The Province

Hate causes mass shootings, not mental illness

- KEVIN MARTIN Kevin Martin is a journalist with the Calgary Sun, where this column first appeared.

Hatred is not a mental illness. There is no prescripti­on that can cure it, no medication that can suppress it.

Unlike mental health problems, which can be treated by doctors, the only cure for hatred is to teach tolerance.

Yet in the wake of two more mass shootings in the U.S. this past weekend, many legislator­s, right up to the president of the U.S. himself, have linked the violent attacks to mental illness.

Many are calling for “red flag” laws to be introduced in states that don’t already have laws allowing the authoritie­s to remove guns from those deemed a risk to themselves, or others.

Certainly these laws aren’t only aimed at taking firearms from mentally ill individual­s, but the overall suggestion is that it’s mentally ill people who are the threat.

What this exercise asks
1) In the column on hate and mass shootings, swap "tolerance" for "respect" and write out the passage from "Hatred is not" up to and including "to mental illness.".
2) Carry on the column on hate and mass shootings from its last sentence.

Saved data entries
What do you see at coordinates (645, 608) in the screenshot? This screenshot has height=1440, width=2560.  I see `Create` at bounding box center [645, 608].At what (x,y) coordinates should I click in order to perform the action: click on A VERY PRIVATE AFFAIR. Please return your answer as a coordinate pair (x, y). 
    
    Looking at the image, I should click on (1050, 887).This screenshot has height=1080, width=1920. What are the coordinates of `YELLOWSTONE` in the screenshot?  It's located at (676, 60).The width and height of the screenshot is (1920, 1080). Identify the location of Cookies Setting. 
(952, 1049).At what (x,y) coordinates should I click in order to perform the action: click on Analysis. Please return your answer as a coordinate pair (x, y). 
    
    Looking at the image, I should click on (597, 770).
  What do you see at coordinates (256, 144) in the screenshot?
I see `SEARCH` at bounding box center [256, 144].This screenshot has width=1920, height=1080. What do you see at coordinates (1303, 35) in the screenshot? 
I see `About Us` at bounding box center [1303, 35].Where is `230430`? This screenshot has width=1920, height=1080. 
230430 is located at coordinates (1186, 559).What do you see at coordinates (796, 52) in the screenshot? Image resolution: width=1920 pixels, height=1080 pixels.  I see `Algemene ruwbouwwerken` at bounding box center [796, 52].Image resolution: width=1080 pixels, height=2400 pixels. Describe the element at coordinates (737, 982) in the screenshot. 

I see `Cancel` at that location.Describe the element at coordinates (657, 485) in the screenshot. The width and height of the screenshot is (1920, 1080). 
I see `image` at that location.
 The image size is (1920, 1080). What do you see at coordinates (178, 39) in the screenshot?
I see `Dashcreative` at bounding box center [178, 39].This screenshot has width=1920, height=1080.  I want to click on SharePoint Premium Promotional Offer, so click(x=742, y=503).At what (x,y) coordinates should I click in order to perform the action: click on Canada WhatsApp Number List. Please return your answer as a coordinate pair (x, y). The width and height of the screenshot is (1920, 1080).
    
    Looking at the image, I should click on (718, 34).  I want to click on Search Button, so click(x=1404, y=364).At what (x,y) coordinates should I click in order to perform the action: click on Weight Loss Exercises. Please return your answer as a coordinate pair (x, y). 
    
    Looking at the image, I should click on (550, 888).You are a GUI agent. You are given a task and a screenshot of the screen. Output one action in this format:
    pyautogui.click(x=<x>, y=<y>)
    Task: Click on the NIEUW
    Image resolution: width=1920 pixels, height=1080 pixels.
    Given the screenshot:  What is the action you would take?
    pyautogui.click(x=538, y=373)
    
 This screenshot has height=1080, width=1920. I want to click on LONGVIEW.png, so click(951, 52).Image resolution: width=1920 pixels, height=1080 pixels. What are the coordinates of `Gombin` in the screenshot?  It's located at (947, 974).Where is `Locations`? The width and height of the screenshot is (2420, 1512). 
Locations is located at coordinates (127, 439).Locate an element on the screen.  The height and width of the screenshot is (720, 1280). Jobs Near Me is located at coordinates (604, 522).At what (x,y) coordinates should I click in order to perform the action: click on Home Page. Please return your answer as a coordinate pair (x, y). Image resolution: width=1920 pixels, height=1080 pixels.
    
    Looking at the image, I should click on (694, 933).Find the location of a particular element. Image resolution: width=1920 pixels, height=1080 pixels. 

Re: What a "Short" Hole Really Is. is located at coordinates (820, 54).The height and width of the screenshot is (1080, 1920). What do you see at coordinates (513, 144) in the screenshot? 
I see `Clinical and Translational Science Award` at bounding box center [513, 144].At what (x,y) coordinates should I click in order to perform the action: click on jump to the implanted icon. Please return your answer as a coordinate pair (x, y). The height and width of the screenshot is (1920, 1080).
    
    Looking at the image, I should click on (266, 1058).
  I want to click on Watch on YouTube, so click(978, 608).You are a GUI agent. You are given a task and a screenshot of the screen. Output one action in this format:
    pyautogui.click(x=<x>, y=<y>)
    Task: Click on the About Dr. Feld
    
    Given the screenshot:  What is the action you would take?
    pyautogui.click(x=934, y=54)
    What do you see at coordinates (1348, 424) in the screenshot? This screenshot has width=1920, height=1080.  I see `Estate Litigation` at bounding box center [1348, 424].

Task-by-task answers
1)
Hatred is not a mental illness. There is no prescripti­on that can cure it, no medication that can suppress it.

Unlike mental health problems, which can be treated by doctors, the only cure for hatred is to teach respect.

Yet in the wake of two more mass shootings in the U.S. this past weekend, many legislator­s, right up to the president of the U.S. himself, have linked the violent attacks to mental illness.

2)
Following the shootings, Donald Trump decried the crimes but

added: “This is also a mental illness problem. If you look at both of these cases, this is mental illness. These are really people that are very, very seriously mentally ill.”

There’s little doubt El Paso, Texas, suspected gunman Patrick Crusius would have had some mental health problems.

The same could be said for Dayton, Ohio, shooter Connor Betts.

People don’t go around randomly shooting strangers when they’re of perfectly sound mind.

But the real driving force behind the actions of these two vile individual­s was hatred.

Crusius is accused of posting a white supremacis­t manifesto online shortly before dozens of people were gunned down in an El Paso Walmart, killing 22, in the U.S.-Mexico border city.

In it, the author expressed anti-immigrant and racist beliefs and warned of an “Hispanic invasion.”

Reports about Betts said in high school he had hit lists which resulted in fellow students being warned about him.

The lists named boys he wanted to kill and girls he wanted to rape, U.S. news outlets said.

Since Betts was quickly killed by Dayton police before he could cause more destructio­n as he quickly gunned down people in a popular nightclub area, killing nine, much about his motive and his state of mind may never come to light.

But he had all the markings of being a member of the so-called incel movement, a group of hatefilled misogynist­s who say they are involuntar­ily celibates because women reject them.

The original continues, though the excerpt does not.